> _What you are asked to do_:
List every line of the material below that contains the string "agent", matching case exactly.

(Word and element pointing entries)

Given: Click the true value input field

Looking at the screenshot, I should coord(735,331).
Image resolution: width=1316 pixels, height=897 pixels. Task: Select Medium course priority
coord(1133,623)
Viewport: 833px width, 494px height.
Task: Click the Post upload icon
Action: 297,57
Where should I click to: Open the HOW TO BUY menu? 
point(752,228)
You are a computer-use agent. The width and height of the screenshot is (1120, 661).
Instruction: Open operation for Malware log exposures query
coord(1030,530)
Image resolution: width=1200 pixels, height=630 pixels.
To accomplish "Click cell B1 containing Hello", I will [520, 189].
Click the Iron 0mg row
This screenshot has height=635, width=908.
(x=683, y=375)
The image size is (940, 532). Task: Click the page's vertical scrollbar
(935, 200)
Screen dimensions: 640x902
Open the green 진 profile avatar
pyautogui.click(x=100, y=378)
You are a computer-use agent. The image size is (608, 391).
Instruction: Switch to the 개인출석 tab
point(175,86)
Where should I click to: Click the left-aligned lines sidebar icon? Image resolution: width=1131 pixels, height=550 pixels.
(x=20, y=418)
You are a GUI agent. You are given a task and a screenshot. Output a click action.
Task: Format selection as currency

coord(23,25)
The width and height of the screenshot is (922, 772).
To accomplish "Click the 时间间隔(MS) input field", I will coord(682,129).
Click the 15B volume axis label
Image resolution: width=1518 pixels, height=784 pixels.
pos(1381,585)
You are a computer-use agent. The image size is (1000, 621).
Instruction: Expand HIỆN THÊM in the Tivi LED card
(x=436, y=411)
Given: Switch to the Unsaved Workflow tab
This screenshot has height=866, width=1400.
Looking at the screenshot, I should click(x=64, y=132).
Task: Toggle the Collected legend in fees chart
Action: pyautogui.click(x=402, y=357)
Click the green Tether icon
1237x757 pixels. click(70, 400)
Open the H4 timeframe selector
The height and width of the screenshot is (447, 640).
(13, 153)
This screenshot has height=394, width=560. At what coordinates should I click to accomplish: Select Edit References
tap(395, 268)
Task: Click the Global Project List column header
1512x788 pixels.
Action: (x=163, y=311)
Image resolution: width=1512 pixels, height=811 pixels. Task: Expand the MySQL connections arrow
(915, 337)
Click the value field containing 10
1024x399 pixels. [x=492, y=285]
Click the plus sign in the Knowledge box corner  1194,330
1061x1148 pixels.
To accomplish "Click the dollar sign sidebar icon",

> _The response_:
You are a computer-use agent. The width and height of the screenshot is (1120, 661).
You are a computer-use agent. The image size is (608, 391).
You are a GUI agent. You are given a task and a screenshot. Output a click action.
You are a computer-use agent. The image size is (1000, 621).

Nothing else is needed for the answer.